▸ **INSTRUCCIONES DE LA TAREA**: Retoma el texto sobre la encarnación de Cristo y continúalo a partir de su última oración.

▸ **FRAGMENTO DEL TEXTO**:
============================================================

Sería difícil expresar convenientemente y enumerar las terribles consecuencias de tal error. En primer lugar, lleva aparejado una positiva blasfemia contra la Persona del Hijo de Dios; es la negación de su humanidad absolutamente pura, sin pecado, perfecta. En su humanidad, era tal que el ángel podía decir a la virgen María: “El Santo Ser que nacerá, será llamado Hijo de Dios” (Lucas 1:35). Su naturaleza humana era absolutamente santa. Como hombre, “no conoció pecado” (2 Corintios 5:21). Fue el único hombre en la tierra de quien podía decirse eso. Era único, absolutamente solo en esa condición. No había ni podía haber ninguna unión con él en su encarnación. ¿Cómo el Santo y los profanos, el Puro y los impuros, el Inmaculado y los manchados podían haber estado unidos alguna vez? ¡Ello era absolutamente imposible! Aquellos que piensan o dicen que tal cosa era posible, yerran grandemente, ignorando las Escrituras y al Hijo de Dios.

Además, aquellos que hablan de unión en la encarnación son muy manifiestamente enemigos de la cruz de Cristo. En efecto, ¿qué necesidad habría de la cruz, de la muerte o de la sangre de Cristo, si los pecadores pudiesen estar unidos a él en su encarnación? Ninguna, seguramente. No habría ninguna necesidad de expiación, ninguna necesidad de propiciación, ninguna necesidad de los sufrimientos y de la muerte de Cristo como sustituto, si los pecadores pudiesen estar unidos a él sin eso.

============================================================

▸ **MATERIAL PROPORCIONADO**:
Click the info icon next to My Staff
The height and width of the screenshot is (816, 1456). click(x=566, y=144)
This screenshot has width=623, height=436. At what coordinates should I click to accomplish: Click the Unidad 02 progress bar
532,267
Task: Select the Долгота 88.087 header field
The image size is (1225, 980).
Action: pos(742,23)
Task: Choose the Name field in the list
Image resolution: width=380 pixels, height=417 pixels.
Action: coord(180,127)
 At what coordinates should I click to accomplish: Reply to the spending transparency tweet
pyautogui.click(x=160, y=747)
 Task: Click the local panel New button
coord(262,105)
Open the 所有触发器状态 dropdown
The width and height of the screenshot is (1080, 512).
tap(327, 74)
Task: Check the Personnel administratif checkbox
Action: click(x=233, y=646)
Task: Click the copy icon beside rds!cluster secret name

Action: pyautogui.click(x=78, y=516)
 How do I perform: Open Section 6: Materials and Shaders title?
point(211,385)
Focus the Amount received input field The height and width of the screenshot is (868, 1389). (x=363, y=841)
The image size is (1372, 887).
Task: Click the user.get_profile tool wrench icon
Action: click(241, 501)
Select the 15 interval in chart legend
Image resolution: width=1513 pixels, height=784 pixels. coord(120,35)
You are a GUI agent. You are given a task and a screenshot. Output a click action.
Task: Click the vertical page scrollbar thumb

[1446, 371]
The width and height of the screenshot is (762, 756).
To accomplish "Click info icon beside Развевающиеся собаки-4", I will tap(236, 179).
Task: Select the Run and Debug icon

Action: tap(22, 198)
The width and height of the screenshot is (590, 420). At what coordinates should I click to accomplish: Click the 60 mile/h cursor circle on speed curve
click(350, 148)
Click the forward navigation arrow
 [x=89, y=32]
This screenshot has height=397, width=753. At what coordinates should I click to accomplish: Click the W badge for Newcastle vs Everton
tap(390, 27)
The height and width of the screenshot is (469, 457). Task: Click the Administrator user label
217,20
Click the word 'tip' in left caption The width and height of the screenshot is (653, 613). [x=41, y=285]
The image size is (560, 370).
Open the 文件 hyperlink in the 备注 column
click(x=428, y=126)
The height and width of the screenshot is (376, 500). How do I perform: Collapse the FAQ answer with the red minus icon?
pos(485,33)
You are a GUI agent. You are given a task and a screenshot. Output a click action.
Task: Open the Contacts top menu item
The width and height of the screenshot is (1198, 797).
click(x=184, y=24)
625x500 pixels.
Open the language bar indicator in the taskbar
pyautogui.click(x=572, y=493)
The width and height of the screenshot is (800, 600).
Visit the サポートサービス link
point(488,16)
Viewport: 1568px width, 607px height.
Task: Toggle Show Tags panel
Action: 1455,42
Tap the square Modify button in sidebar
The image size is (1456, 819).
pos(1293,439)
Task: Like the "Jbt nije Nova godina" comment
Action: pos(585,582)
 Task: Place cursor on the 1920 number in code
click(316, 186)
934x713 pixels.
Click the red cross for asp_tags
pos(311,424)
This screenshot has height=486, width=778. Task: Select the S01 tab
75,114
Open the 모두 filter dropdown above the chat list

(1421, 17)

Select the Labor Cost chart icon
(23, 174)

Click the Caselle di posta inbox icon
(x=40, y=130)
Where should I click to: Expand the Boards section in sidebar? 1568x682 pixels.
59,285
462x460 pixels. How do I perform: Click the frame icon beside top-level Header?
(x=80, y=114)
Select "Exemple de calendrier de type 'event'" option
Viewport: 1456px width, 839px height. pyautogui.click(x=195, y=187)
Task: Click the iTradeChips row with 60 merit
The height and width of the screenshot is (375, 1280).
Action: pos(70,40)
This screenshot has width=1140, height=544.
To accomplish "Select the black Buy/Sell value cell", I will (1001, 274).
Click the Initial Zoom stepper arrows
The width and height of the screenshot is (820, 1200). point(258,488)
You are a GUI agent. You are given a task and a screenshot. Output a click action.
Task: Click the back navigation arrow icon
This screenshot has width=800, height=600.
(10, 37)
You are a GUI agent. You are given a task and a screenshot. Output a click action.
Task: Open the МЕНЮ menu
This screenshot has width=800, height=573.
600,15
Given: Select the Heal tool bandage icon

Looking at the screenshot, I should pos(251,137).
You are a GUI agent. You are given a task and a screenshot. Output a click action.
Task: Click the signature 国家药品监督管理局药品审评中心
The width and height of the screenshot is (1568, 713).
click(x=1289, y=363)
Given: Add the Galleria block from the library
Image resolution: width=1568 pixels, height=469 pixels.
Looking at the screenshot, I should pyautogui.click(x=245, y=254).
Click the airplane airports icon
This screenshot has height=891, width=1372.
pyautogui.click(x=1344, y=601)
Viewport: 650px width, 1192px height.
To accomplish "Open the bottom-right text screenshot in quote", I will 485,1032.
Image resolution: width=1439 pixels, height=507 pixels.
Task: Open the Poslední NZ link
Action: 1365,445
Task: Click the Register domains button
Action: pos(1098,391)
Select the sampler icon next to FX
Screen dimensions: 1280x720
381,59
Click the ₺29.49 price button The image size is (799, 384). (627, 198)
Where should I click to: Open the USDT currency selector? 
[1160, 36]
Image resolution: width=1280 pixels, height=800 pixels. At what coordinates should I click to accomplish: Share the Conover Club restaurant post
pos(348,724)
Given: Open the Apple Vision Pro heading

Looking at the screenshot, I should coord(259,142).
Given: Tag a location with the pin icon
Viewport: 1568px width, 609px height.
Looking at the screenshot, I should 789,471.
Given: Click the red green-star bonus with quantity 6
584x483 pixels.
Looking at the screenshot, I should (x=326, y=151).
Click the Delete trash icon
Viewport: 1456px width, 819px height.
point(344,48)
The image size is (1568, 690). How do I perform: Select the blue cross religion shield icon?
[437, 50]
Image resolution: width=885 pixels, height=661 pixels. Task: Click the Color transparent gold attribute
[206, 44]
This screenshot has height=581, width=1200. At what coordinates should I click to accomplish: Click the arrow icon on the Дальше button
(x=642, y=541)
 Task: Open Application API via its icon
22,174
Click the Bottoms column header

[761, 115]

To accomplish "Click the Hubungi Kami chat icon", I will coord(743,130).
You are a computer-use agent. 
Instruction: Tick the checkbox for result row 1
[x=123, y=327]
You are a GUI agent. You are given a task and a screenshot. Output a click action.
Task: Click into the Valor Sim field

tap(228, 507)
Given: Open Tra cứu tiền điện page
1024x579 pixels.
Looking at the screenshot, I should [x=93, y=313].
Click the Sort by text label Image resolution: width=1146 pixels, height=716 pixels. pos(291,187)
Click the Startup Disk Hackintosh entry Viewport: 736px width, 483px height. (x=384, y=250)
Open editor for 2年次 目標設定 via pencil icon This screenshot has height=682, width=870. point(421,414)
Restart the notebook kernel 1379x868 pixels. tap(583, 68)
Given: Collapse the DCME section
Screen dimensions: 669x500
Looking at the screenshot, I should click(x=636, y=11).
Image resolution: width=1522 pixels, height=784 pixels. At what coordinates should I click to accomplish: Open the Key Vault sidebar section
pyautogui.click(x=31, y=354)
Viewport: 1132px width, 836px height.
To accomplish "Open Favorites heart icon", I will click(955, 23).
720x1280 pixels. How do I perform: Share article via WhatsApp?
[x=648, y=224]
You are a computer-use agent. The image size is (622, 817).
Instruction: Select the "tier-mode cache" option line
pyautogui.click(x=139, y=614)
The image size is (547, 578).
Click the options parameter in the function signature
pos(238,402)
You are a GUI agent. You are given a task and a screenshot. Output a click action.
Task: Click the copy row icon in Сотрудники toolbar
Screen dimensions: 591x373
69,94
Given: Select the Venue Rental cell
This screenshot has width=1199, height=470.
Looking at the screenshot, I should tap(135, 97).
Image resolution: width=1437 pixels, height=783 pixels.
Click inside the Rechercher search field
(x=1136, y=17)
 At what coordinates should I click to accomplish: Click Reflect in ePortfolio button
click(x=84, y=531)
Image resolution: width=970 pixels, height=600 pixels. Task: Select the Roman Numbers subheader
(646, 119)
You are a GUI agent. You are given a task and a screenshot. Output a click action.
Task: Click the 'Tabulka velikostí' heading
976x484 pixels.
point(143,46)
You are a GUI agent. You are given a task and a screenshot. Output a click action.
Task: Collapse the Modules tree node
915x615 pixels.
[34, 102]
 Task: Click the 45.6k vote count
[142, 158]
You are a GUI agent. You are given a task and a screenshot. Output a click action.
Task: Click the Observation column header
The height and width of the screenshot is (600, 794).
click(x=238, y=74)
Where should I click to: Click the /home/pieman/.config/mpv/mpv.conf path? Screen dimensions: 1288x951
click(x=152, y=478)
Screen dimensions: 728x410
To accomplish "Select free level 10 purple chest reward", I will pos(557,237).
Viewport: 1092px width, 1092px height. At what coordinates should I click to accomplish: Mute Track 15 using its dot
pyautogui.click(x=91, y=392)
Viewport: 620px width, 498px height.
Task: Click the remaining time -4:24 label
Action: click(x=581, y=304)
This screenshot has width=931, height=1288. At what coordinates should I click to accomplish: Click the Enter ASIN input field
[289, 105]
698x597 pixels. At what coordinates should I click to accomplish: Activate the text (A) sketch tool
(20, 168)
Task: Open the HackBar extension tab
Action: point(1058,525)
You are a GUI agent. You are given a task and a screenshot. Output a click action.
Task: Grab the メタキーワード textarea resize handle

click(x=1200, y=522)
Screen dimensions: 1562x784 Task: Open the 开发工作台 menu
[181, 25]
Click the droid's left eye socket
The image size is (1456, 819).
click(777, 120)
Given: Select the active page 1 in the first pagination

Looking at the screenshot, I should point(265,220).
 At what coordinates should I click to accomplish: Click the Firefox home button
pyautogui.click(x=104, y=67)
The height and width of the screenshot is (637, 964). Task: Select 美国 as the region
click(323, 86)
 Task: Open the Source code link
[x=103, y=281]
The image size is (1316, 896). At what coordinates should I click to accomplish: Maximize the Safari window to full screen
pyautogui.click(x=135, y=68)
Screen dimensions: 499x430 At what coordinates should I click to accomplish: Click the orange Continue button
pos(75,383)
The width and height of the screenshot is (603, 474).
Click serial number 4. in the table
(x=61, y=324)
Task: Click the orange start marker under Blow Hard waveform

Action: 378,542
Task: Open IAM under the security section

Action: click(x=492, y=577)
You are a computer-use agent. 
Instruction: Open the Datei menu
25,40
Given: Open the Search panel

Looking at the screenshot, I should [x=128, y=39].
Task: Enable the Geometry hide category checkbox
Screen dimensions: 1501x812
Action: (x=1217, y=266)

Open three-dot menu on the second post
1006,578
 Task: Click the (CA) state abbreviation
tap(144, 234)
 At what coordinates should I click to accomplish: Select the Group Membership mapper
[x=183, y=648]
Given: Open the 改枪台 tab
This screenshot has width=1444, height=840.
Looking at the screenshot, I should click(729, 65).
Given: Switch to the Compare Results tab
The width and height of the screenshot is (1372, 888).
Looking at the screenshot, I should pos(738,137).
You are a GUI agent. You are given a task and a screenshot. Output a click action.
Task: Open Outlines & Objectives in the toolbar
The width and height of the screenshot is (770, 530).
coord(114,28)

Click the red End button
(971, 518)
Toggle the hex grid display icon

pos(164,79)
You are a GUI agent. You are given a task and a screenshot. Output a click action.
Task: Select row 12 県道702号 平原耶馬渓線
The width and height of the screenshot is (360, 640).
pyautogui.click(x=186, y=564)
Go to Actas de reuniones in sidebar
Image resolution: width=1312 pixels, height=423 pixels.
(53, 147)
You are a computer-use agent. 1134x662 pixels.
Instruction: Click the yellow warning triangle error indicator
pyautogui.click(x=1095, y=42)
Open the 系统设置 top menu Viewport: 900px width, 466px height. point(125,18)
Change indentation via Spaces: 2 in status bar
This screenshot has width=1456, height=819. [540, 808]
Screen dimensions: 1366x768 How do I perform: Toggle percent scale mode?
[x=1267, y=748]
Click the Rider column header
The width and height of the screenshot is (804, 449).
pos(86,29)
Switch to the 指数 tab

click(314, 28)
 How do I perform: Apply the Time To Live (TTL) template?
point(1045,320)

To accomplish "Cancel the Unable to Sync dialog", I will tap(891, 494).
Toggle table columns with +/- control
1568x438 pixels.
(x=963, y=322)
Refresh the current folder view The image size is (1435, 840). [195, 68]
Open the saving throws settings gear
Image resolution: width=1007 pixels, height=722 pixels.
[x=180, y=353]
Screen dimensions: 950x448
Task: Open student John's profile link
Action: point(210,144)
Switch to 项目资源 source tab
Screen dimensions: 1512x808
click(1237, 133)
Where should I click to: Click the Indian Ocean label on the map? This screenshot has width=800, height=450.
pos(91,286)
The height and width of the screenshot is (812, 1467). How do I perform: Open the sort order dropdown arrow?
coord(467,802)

============================================================

▸ **RESPUESTA DEL EJERCICIO**:
De ahí podemos ver que este sistema de doctrina no puede provenir sino del enemigo. Deshonra a la persona de Cristo y pone a un lado su obra expiatoria. Además de todo esto, tal doctrina arroja por la borda la enseñanza de toda la Biblia respecto a la ruina y la culpabilidad del hombre. En suma, destruye completamente todas las grandes verdades fundamentales del cristianismo, y nos deja a cambio un sistema profano, sin Cristo e infiel. Este es el objetivo que el diablo siempre tuvo en vista, y el que todavía persigue; y miles que se llaman maestros cristianos actúan como sus agentes en sus esfuerzos por socavar el cristianismo. ¡Qué tremenda responsabilidad para ellos!

Oigamos reverentemente la enseñanza de las Santas Escrituras sobre este gran tema. ¿Qué significado tienen esas palabras que brotaron de los labios de nuestro Señor Jesucristo, y que Dios el Espíritu Santo ha preservado para nosotros: “Si el grano de trigo no cae en la tierra y muere, queda solo” (Juan 12:24)? ¿Quién era este grano de trigo? Él mismo, bendito sea su santo Nombre. Jesús debía morir, a fin de “llevar mucho fruto”. Para rodearse de “muchos hermanos”, debía descender a la muerte, para quitar de en medio todo obstáculo que impidiera que ellos fuesen eternamente asociados con él en el nuevo terreno de la resurrección. Él, el verdadero David, debía avanzar solo contra el temible enemigo, a fin de tener el profundo gozo de compartir con sus hermanos los despojos, frutos de su gloriosa victoria. ¡Eternas aleluyas sean dadas a su Nombre sin par!

En el capítulo 8 del evangelio de Marcos tenemos un bellísimo pasaje que se relaciona con nuestro tema. “Y comenzó a enseñarles que le era necesario al Hijo del Hombre padecer mucho, y ser desechado por los ancianos, por los principales sacerdotes y por los escribas, y ser muerto, y resucitar después de tres días. Esto les decía claramente. Entonces Pedro le tomó aparte y comenzó a reconvenirle” (v. 31-32). En otro evangelio, vemos lo que Pedro le dijo: “Señor, ten compasión de ti; en ninguna manera esto te acontezca” (Mateo 16:22). Ahora, prestemos atención a la respuesta y actitud del Señor: “Pero él, volviéndose y mirando a los discípulos, reprendió a Pedro, diciendo: ¡Quítate de delante de mí, Satanás! porque no pones la mira en las cosas de Dios, sino en las de los hombres” (Marcos 8:33).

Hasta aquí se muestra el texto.